Davison contends that the Hines rationale is inapposite because there is no evidence here to indicate that he agreed to accept the terms of the modified contract before performance. Davison's actions prove otherwise.
Prior to the commencement of summer classes, Davison was asked by his supervisor whether he was going to teach. Although he never expressly agreed to work at the part-time rate, Davison was fully aware of the pay scale offered by the dean and responded without qualification that he would teach. Davison later changed his mind and protested after receiving his first paycheck, but he nonetheless completed the contract as modified. Accordingly, we affirm the judgment of the circuit court of Knox County.
SCOTT, J., concurs.
JUSTICE STOUDER, dissenting:
I respectfully disagree with the reasoning and result reached by my colleagues. Only an appellant's brief was filed in this case; therefore, the appellant, Dennis Davison, has the burden of overcoming the presumption of propriety of the trial court decision. (First Capitol Mortgage Corp. v. Talandis Construction Corp. (1976), 63 Ill.2d 128, 345 N.E.2d 493.) In my opinion, Davison has successfully met this burden by indicating that the law relied upon by the trial court was inapplicable to the facts of this case.

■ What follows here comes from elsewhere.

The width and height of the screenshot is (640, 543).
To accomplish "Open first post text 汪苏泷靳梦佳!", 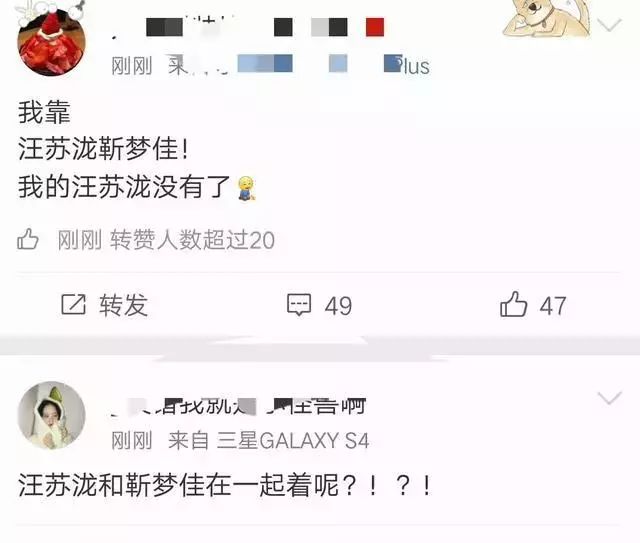I will pyautogui.click(x=104, y=149).
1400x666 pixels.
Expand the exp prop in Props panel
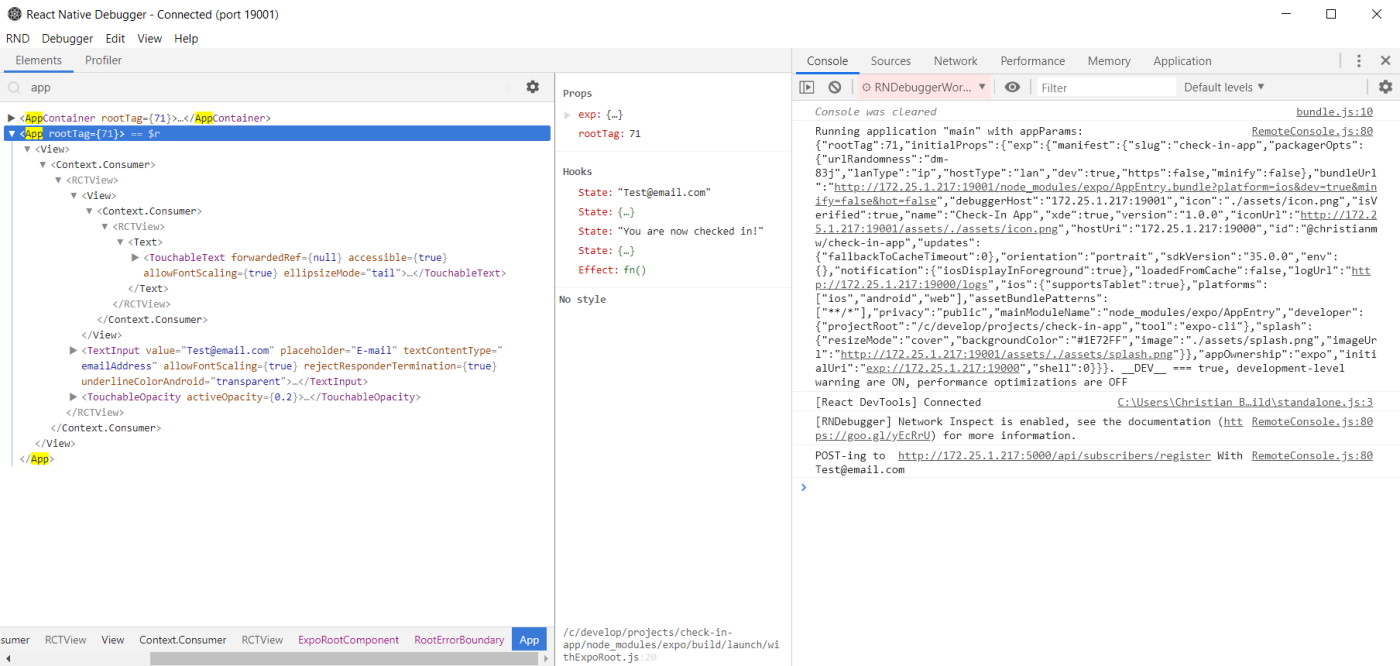(565, 113)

The majority and the trial court rely on Hines v. Ward Baking Co. (7th Cir. 1946), 155 F.2d 257, as dispositive of this case. Each rely on a general principle applied to facts substantially and legally different from those in the present case. In Hines, the plaintiff was employed under a five-year written employment contract. After two years, he agreed to a 10% reduction in salary for the remainder of the contract period. His agreement to the modification was in writing, which also provided that he could submit to the company a recommendation for a partial or complete restoration of his salary to the rate specified in the original contract. For the duration of the contract, he received and retained the lesser salary. Later, he sought recovery of the difference; however, the trial court ruled against him and the appellate court agreed, holding that if parties proceed to execute fully the modified agreement so that nothing remains to be done by either party and the agreement is no longer executory, the contract as executed will not be disturbed.
In the present case, Davison did not agree to the college's unilateral modification of the oral employment contract. Further, his conduct in no way evinced acceptance, either tacit or otherwise, of the terms, as suggested by the majority. Davison never agreed to teach at the part-time rate. He instituted a grievance proceeding against the college, and he also endorsed the paychecks he received with language to the effect that his endorsement did not imply an agreement to the modification.
If the majority's theory is correct, namely, Davison's only cause of action was for breach of contract at the time the college indicated it did not intend to perform its obligation by paying Davison at the full-time teachers rate, we would reach the result that the college would be obligated to pay in full for the summer school term at the higher rate, but only if Davison did not teach. Clearly such a result is not reasonable, and the college would be the first to complain about the inequities of such a result.
I would reverse the decision of the trial court and enter judgment for Davison.